As Mdladlana wrapped his trip to De Doorns yesterday, local people told Sowetan: Zimbabwean farmworkers must stay away, for their own safety.
Mdladlana went to see if he would solve problems related to a xenophobic attack on 3000 Zimbabwean farmworkers last year. The attack was reportedly sparked by dozens of labour brokers competing for turf and underpaying Zimbabweans.
Sources at De Doorns said the town's ANC mayor Charles Msomi told Mdladlana it was not safe for the Zimbabweans to return to the informal settlements from which they were driven out.
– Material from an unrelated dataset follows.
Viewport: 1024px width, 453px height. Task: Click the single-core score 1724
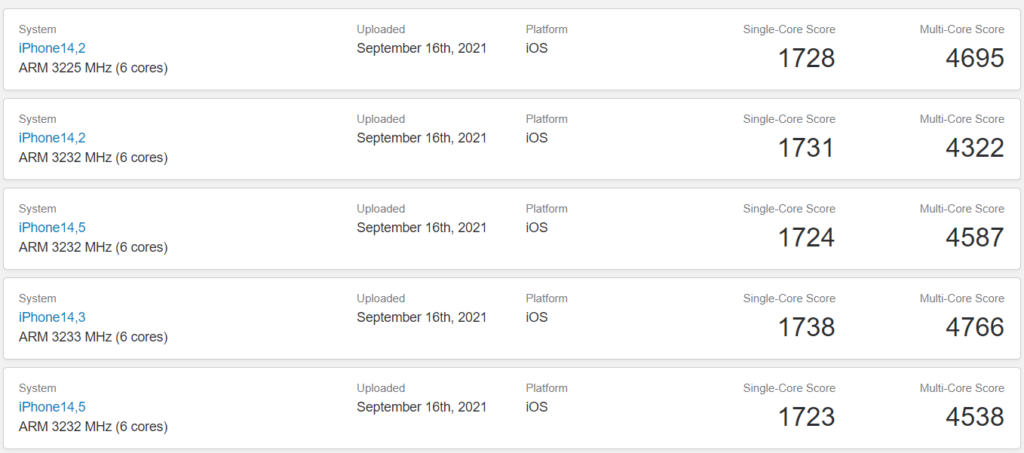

And a local from the Ekuphumuleni informal settlement in the town told Sowetan that "a lot of people ... simply hate the Zimbabweans and don't want them back".
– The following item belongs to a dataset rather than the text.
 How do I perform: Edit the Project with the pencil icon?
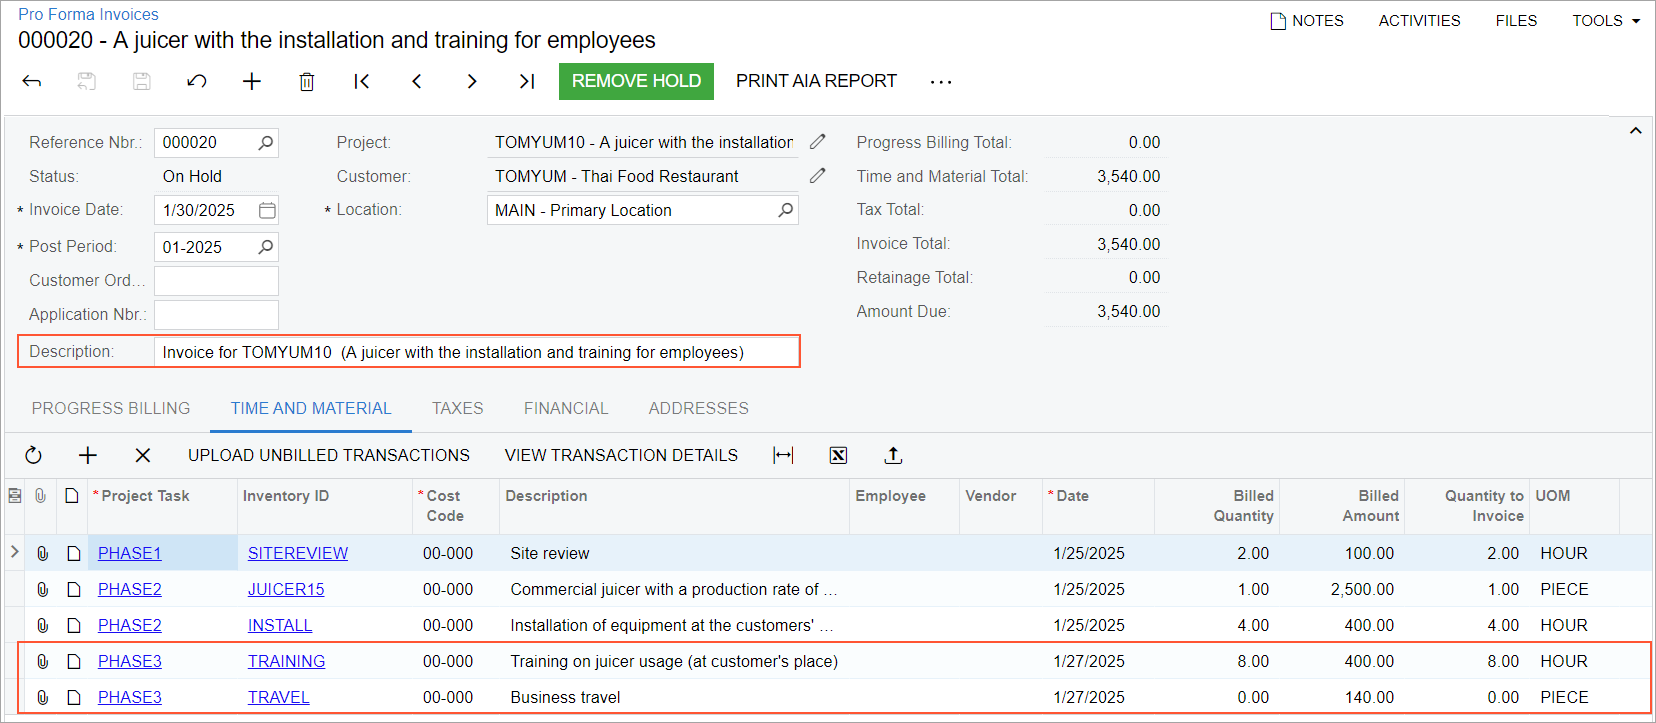coord(817,142)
"It has gone beyond the point of fighting for jobs. I feel that people are happy without the Zimbabweans here ... we can meet them in town, there is no problem, but returning here would be a bad idea," she said.
Camp life is taking its toll on the displaced people, who have been living in United Nations tents on a field for the past three months.
A one-year-old baby, Aisha Zvipore, died in the camp on Tuesday after an ambulance allegedly took four hours to arrive.
The baby's mother Lindiwe Zvipore told Sowetan she blamed her daughter's death on being forced to share a tent with seven other adults and their children, some suffering from tuberculosis.
She said life in a shack in the informal settlement had been much better.
The camp's clinic was shut down a few months ago. And displaced people's representative Washington Munofa told Sowetan that the municipality-appointed camp manager, who controls entry to the camp, did not answer his phone while baby Aisha lay dying.
Desperate camp residents told Sowetan they just wanted to be compensated for their losses.
Meanwhile, Mdladlana has yet to deal with the man fingered in affidavits by the displaced people as a ringleader in the attack.
Sowetan reported last year that ANC ward councillor Mpumelelo Lubisi first allegedly incited a meeting to "destroy the houses of Zimbabweans".
Before accompanying the attackers, Lubisi also allegedly told Zimbabweans: "You haven't seen xenophobia yet, you are going to see xenophobia."